China and Hong Kong are the only two jurisdictions worldwide that do not allow PCAOB inspections, with officials there citing national security and privacy concerns. Time is running out to avoid a congressionally imposed 2024 deadline for non-compliant businesses to begin.

As U.S. and Chinese officials try to reach a deal, speculation is mounting that a solution could involve companies Beijing deems sensitive voluntarily withdrawing from U.S. markets. But Williams said Monday that the PCAOB’s authority to inspect was retroactive, meaning the watchdog could request working documents from those companies even after they’ve gone out of business.

“If a company or a publisher decides to delist this year, it doesn’t matter to me, because I need to know if you committed fraud last year,” Williams said, without mentioning any company in particular.

The US and China have been at loggerheads for two decades over the legal requirement, which aims to protect investors from accounting fraud and other financial wrongdoing. The 2024 deadline comes from a 2020 law called the Responsible Reservations Act that was popular with both Democrats and Republicans.

Williams declined to say Monday how far back PCAOB inspectors would like to look, noting that the 2020 law does not put a time limit on its authority. “Time is also not an exception that we are willing to discuss” to reach an agreement with the Chinese, he said.

Alibaba Group Holding Ltd. said last week that it is seeking a primary listing in Hong Kong, joining Bilibili Inc. and Zai Lab Ltd. who made the move earlier. The change could help the companies attract more Chinese investors, while providing a template for other U.S.-listed Chinese companies facing delisting if Washington and Beijing fail to settle regulatory disputes.

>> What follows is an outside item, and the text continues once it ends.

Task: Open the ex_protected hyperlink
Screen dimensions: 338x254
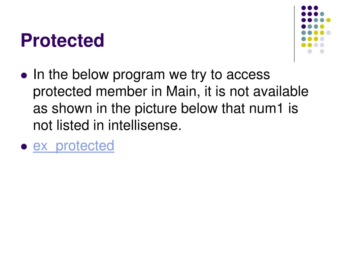Action: tap(74, 146)
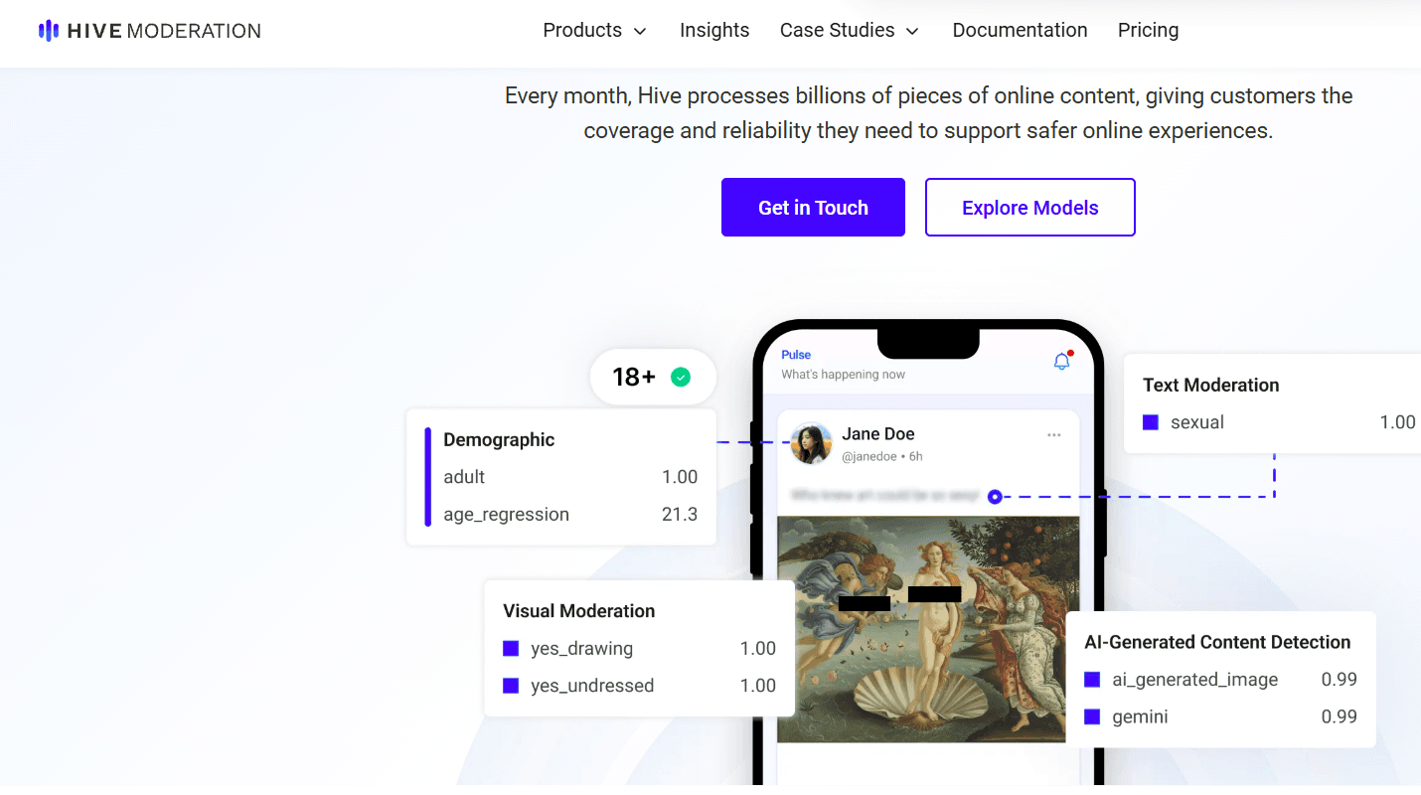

Alibaba said in a corporate filing on Monday that it will seek to maintain its listing on the New York Stock Exchange and the Hong Kong Stock Exchange.

The U.S. Securities and Exchange Commission on July 29 added Alibaba to a growing list of companies that could launch on U.S. exchanges if the two countries do not reach a deal. Congress is considering legislation that could speed up that process until 2023, adding further pressure on the two sides to reach a deal quickly.

Meanwhile, some companies have switched from China-based auditors to US-based auditors in an attempt to avoid the threat of delisting. But Williams said that’s not enough, adding that the PCAOB decides whether China and Hong Kong comply as a whole jurisdiction, rather than basing its decisions on individual companies.

“Whether you’re going to be audited by a company in China or a company in the U.S., we need to have full access” to audit documents, he said.

The PCAOB chairman declined to provide a definitive date by which an agreement with Chinese authorities must be reached, but reiterated that it should be done soon. Regulatory staff, which includes Mandarin speakers, are ready to use all their resources to conduct inspections if they occur, Williams said.

“We have teams ready to move forward” if a deal is reached, Williams added in an interview Monday on Bloomberg Television’s “Balance of Power With David Westin.” “Time is of the essence because this agreement is only the first step,” he said.